Catheter Detection and Segmentation in X-ray Images via Multi-task Learning
Journal:
arXiv
Published Date:
Mar 4, 2025
Abstract
Automated detection and segmentation of surgical devices, such as catheters
or wires, in X-ray fluoroscopic images have the potential to enhance image
guidance in minimally invasive heart surgeries. In this paper, we present a
convolutional neural network model that integrates a resnet architecture with
multiple prediction heads to achieve real-time, accurate localization of
electrodes on catheters and catheter segmentation in an end-to-end deep
learning framework. We also propose a multi-task learning strategy in which our
model is trained to perform both accurate electrode detection and catheter
segmentation simultaneously. A key challenge with this approach is achieving
optimal performance for both tasks.

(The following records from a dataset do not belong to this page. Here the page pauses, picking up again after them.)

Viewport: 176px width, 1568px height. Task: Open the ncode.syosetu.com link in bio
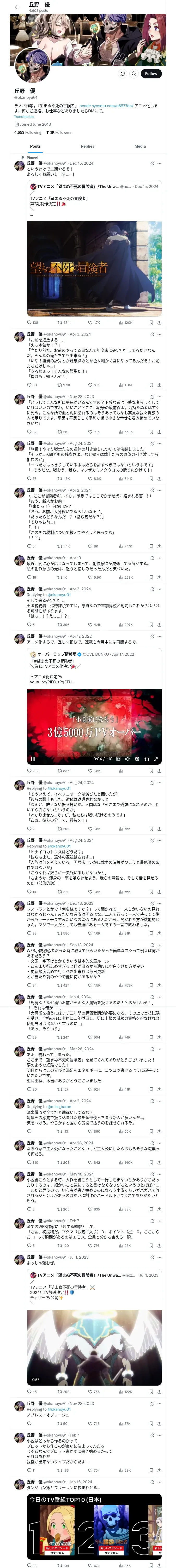(x=106, y=105)
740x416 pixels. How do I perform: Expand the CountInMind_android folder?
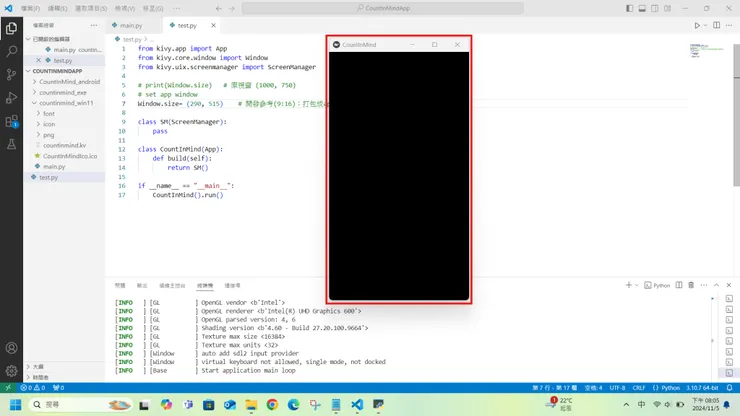[x=69, y=82]

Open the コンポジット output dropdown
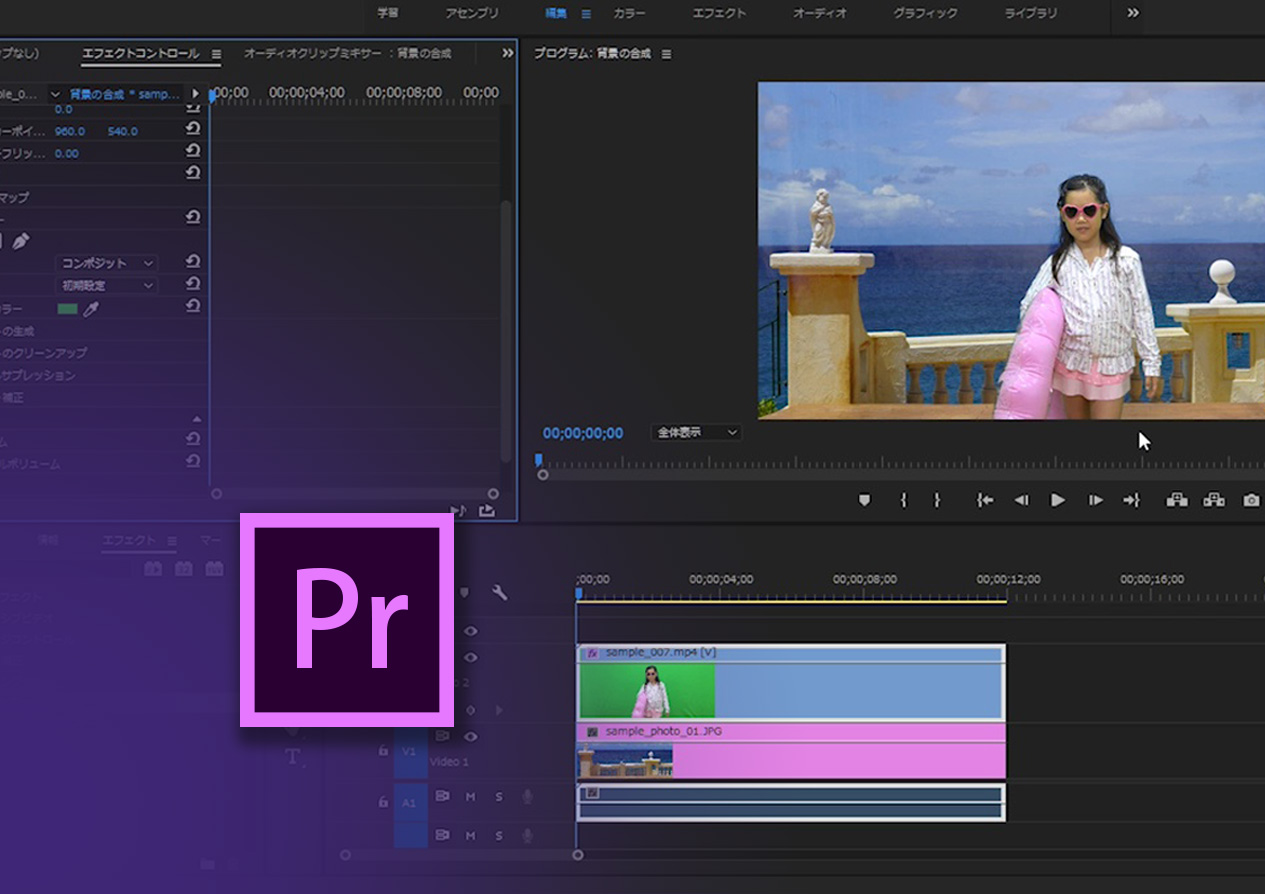(x=108, y=263)
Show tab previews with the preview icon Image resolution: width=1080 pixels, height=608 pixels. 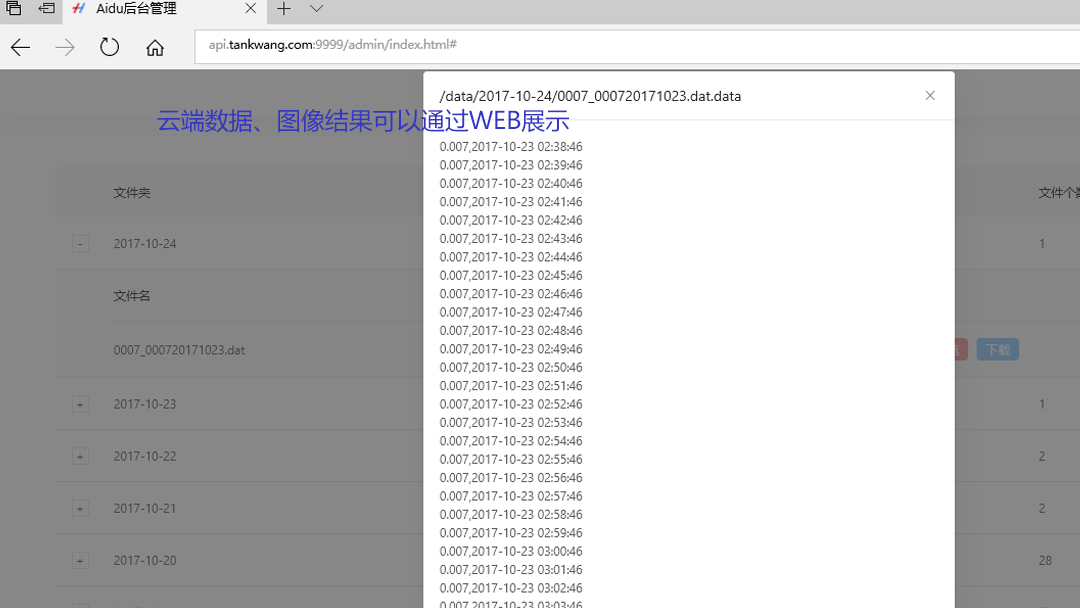click(x=12, y=10)
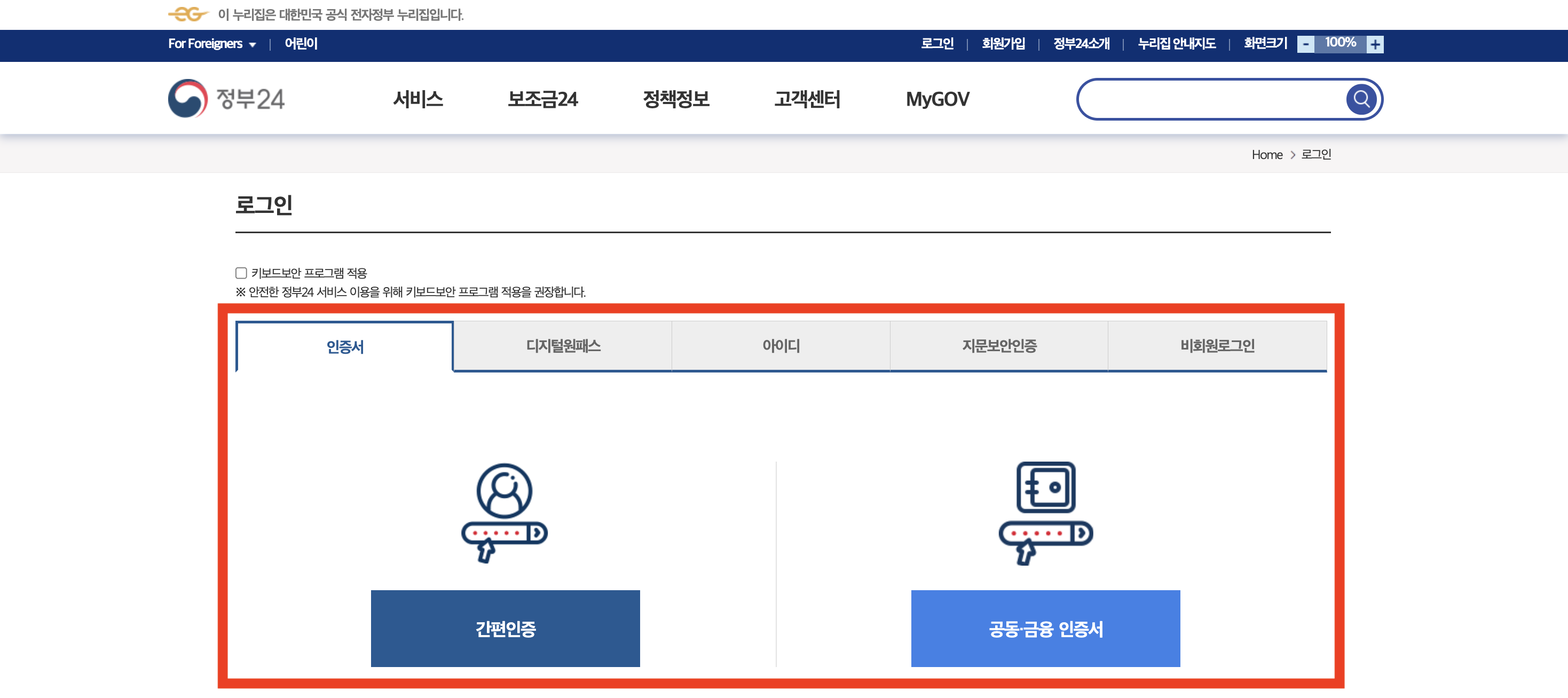The width and height of the screenshot is (1568, 698).
Task: Select the 지문보안인증 tab
Action: click(999, 346)
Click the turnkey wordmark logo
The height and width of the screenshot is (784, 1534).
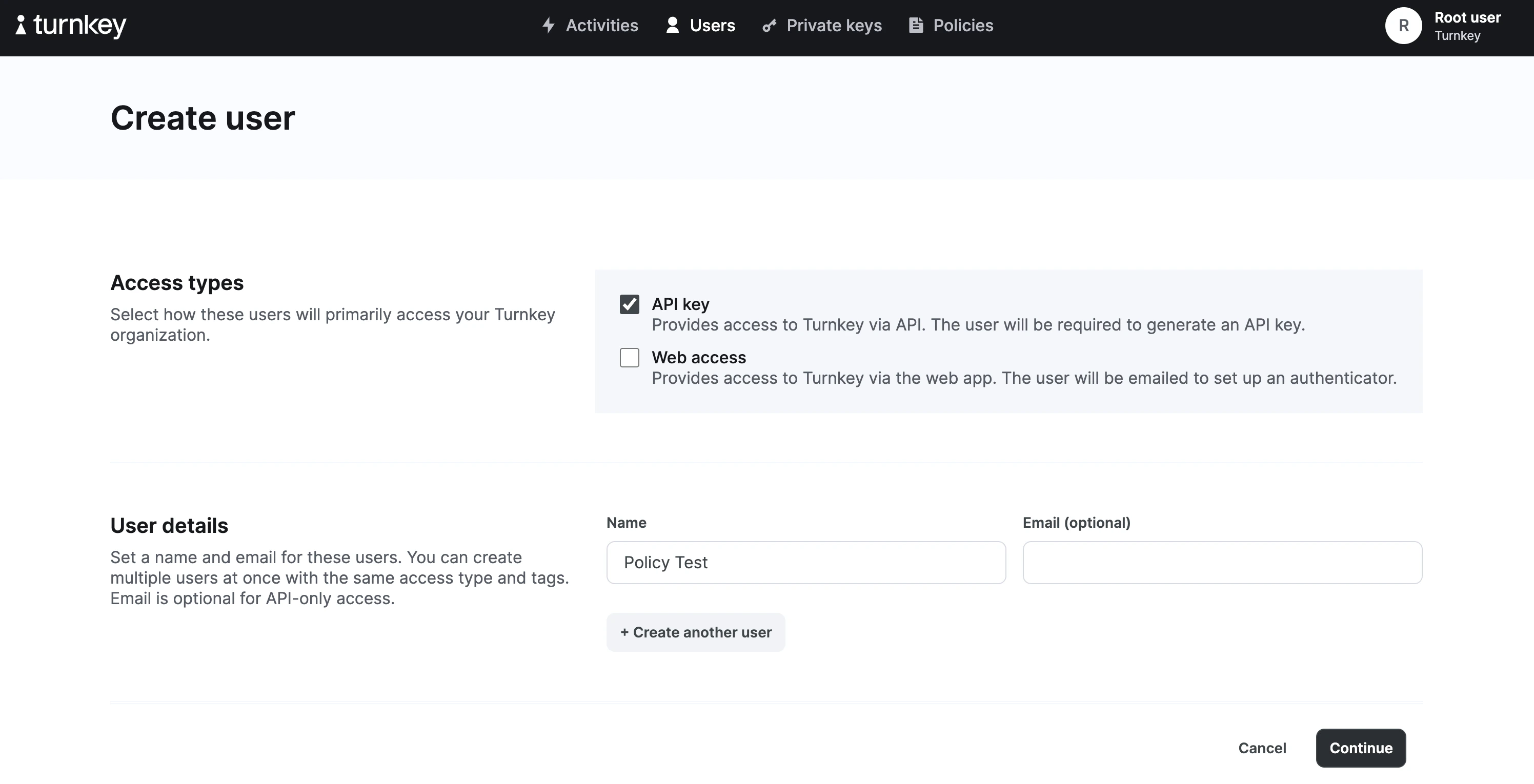pyautogui.click(x=80, y=26)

To address this, we introduce a novel
multi-level dynamic resource prioritization method. This method dynamically
adjusts sample and task weights during training to effectively prioritize more
challenging tasks, where task difficulty is inversely proportional to
performance and evolves throughout the training process. Experiments on both
public and private datasets have demonstrated that the accuracy of our method
surpasses the existing state-of-the-art methods in both single segmentation
task and in the detection and segmentation multi-task. Our approach achieves a
good trade-off between accuracy and efficiency, making it well-suited for
real-time surgical guidance applications.